* Given information *
* Begin *

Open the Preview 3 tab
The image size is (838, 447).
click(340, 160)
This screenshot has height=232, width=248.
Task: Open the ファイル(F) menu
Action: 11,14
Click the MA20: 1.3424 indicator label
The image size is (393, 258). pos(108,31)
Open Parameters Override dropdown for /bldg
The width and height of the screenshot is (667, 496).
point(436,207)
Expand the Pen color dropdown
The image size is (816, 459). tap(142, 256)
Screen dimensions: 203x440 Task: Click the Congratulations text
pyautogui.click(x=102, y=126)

* End *
* Begin *

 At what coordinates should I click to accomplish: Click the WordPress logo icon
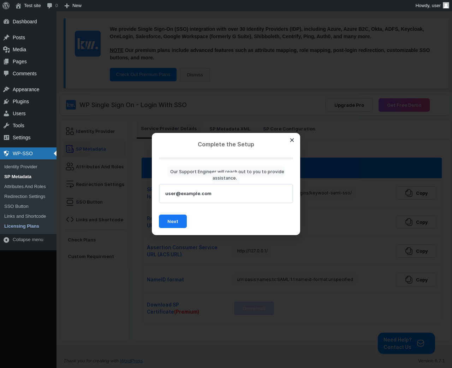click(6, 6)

* End *

* Task description *
Convert the records from the line with "Open the Preview 3 tab" to the line with "pyautogui.click(x=102, y=126)" into a numbered list, leaving out any blank lines.

* Written reply *
1. Open the Preview 3 tab
2. The image size is (838, 447).
3. click(340, 160)
4. This screenshot has height=232, width=248.
5. Task: Open the ファイル(F) menu
6. Action: 11,14
7. Click the MA20: 1.3424 indicator label
8. The image size is (393, 258). pos(108,31)
9. Open Parameters Override dropdown for /bldg
10. The width and height of the screenshot is (667, 496).
11. point(436,207)
12. Expand the Pen color dropdown
13. The image size is (816, 459). tap(142, 256)
14. Screen dimensions: 203x440 Task: Click the Congratulations text
15. pyautogui.click(x=102, y=126)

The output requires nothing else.